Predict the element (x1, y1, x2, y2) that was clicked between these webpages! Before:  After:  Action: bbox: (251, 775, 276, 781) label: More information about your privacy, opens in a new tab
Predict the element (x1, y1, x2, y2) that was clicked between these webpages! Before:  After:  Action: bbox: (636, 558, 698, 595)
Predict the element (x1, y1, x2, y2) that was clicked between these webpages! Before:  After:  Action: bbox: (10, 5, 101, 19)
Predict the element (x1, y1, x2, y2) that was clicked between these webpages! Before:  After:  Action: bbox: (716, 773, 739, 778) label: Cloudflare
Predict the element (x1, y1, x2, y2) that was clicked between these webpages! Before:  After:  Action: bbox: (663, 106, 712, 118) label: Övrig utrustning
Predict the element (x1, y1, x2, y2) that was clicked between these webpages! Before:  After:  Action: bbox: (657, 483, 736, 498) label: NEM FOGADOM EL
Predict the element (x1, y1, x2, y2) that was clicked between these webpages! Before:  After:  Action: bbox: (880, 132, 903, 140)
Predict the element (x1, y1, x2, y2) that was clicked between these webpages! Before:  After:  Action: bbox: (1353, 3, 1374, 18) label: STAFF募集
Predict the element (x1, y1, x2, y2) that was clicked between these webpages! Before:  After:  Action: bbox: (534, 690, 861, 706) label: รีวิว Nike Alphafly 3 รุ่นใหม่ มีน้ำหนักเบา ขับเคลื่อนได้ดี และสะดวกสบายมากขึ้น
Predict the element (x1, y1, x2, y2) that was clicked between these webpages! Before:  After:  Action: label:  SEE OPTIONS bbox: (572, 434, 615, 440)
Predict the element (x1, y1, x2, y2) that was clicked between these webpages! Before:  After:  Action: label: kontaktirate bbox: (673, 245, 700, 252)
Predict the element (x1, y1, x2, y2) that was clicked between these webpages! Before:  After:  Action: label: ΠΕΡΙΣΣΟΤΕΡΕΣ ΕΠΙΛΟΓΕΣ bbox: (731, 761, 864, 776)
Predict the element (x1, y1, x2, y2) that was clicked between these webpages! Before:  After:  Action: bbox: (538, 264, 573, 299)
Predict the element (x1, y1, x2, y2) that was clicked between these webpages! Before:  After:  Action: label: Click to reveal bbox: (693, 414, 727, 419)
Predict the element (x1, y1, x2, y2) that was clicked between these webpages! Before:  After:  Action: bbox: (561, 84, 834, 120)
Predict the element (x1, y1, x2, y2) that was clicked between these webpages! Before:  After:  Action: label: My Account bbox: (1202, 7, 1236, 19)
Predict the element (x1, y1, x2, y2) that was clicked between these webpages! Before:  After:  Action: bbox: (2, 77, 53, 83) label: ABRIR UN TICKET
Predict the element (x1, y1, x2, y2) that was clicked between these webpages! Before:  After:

* Required work *
Copy out every entry above word for word, keeping each one's text unchanged.

* Exercise solution *
Predict the element (x1, y1, x2, y2) that was clicked between these webpages! Before:  After:  Action: bbox: (251, 775, 276, 781) label: More information about your privacy, opens in a new tab
Predict the element (x1, y1, x2, y2) that was clicked between these webpages! Before:  After:  Action: bbox: (636, 558, 698, 595)
Predict the element (x1, y1, x2, y2) that was clicked between these webpages! Before:  After:  Action: bbox: (10, 5, 101, 19)
Predict the element (x1, y1, x2, y2) that was clicked between these webpages! Before:  After:  Action: bbox: (716, 773, 739, 778) label: Cloudflare
Predict the element (x1, y1, x2, y2) that was clicked between these webpages! Before:  After:  Action: bbox: (663, 106, 712, 118) label: Övrig utrustning
Predict the element (x1, y1, x2, y2) that was clicked between these webpages! Before:  After:  Action: bbox: (657, 483, 736, 498) label: NEM FOGADOM EL
Predict the element (x1, y1, x2, y2) that was clicked between these webpages! Before:  After:  Action: bbox: (880, 132, 903, 140)
Predict the element (x1, y1, x2, y2) that was clicked between these webpages! Before:  After:  Action: bbox: (1353, 3, 1374, 18) label: STAFF募集
Predict the element (x1, y1, x2, y2) that was clicked between these webpages! Before:  After:  Action: bbox: (534, 690, 861, 706) label: รีวิว Nike Alphafly 3 รุ่นใหม่ มีน้ำหนักเบา ขับเคลื่อนได้ดี และสะดวกสบายมากขึ้น
Predict the element (x1, y1, x2, y2) that was clicked between these webpages! Before:  After:  Action: label:  SEE OPTIONS bbox: (572, 434, 615, 440)
Predict the element (x1, y1, x2, y2) that was clicked between these webpages! Before:  After:  Action: label: kontaktirate bbox: (673, 245, 700, 252)
Predict the element (x1, y1, x2, y2) that was clicked between these webpages! Before:  After:  Action: label: ΠΕΡΙΣΣΟΤΕΡΕΣ ΕΠΙΛΟΓΕΣ bbox: (731, 761, 864, 776)
Predict the element (x1, y1, x2, y2) that was clicked between these webpages! Before:  After:  Action: bbox: (538, 264, 573, 299)
Predict the element (x1, y1, x2, y2) that was clicked between these webpages! Before:  After:  Action: label: Click to reveal bbox: (693, 414, 727, 419)
Predict the element (x1, y1, x2, y2) that was clicked between these webpages! Before:  After:  Action: bbox: (561, 84, 834, 120)
Predict the element (x1, y1, x2, y2) that was clicked between these webpages! Before:  After:  Action: label: My Account bbox: (1202, 7, 1236, 19)
Predict the element (x1, y1, x2, y2) that was clicked between these webpages! Before:  After:  Action: bbox: (2, 77, 53, 83) label: ABRIR UN TICKET
Predict the element (x1, y1, x2, y2) that was clicked between these webpages! Before:  After:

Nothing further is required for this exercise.